I’m more unfolding out of bed in the morning rather than jumping out of it. That loaded baked potato loads up around my midsection a lot easier and it’s a lot harder to get off. I really knew Father Time had his hand on my arthritic shoulder the morning I went to read my newspaper and had to lift up my glasses to see the words clearly.
(I’m wearing what they call “progressive lenses” now. Pretty much means I’m progressing toward a gold-plated AARP card.)
So that’s to what I attributed my reaction when I read Wednesday that ACC basketball coaches unanimously endorsed a plan that would have put every Division I team into the 2021 NCAA tournament.
All 357 of them.
Three-hundred. And fifty-seven.
Wait … wait … yep, there’s the indigestion again.
Some national basketball pundits jumped on board quickly. They thought this would be a big shot in the arm for this coming college basketball season when last season ended before the NCAA tournament could even tip off, wiped away by the COVID-19 pandemic.
Why stop at March Madness, they said, when you can have Mid-June Madness? The ACC coaches threw their full-throated support behind it.
“This is not a regular season,” Duke coach Mike Krzyzewski said in a statement. “It is clearly an irregular season that will require something different. Our sport needs to be agile and creative.”
Here’s the deal: Nothing becomes more agile by adding a ton of unnecessary weight to it.
Adding every team to the bracket would make the NCAA tournament different, but would it necessarily make the tournament better? Will more games mean more interest? I mean, the NCAA tournament already is one of the most popular events in a college sports calendar. What would adding every team in the Big Sky do to make it better?
A 357-team, all-in basketball tournament is a gimmick. The 2020 calendar has been gimmicky enough — competition bubbles, murder hornets and the like. We don’t need to add any more gimmicks to the slate, especially gimmicks simply for gimmicks’ sake.

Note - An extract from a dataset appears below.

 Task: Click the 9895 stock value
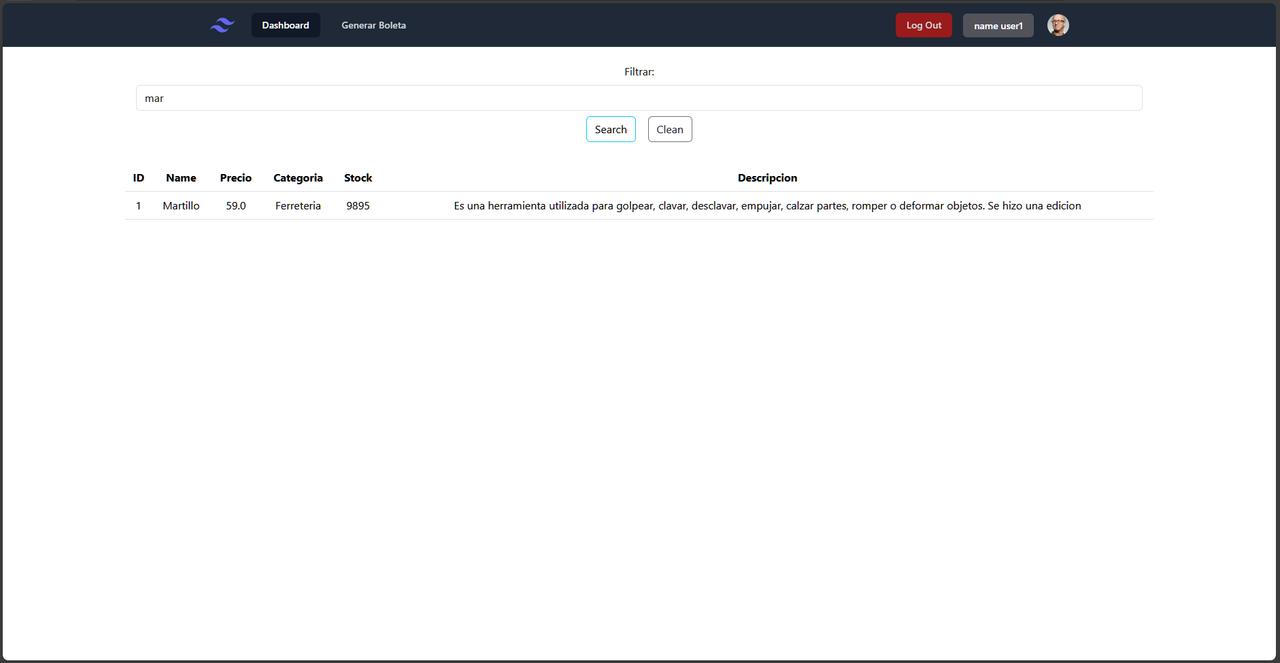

Could it allow for some obscure Summit League team to tear through the early parts of the bracket? Sure. Cinderellas are fun. They always are. But blue-bloods drive the bus. Loyola Chicago and George Mason are cool. People still pay more attention to Kentucky and Kansas and Duke.
Look, back when I was you kids’ age, we had 64 teams on one channel and y’know what? We were thankful for what we had.

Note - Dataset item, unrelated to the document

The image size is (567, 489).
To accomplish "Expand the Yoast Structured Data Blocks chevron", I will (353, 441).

Anyway, Dan Gavitt, the NCAA’s senior vice president of basketball, soothed most of my heartburn Thursday when he essentially said “no thanks” to the ACC’s everyone-in-the-pool concept. Mr. Gavitt, I raise my glass of Metamucil to you.
Does it make me a cranky old fogey? Pretty much, yeah. But I’m of the opinion that, especially in these stress-filled and frustrating days, if we’re going to make any changes to anything, they need to be changes for the better, not just for the sake of change.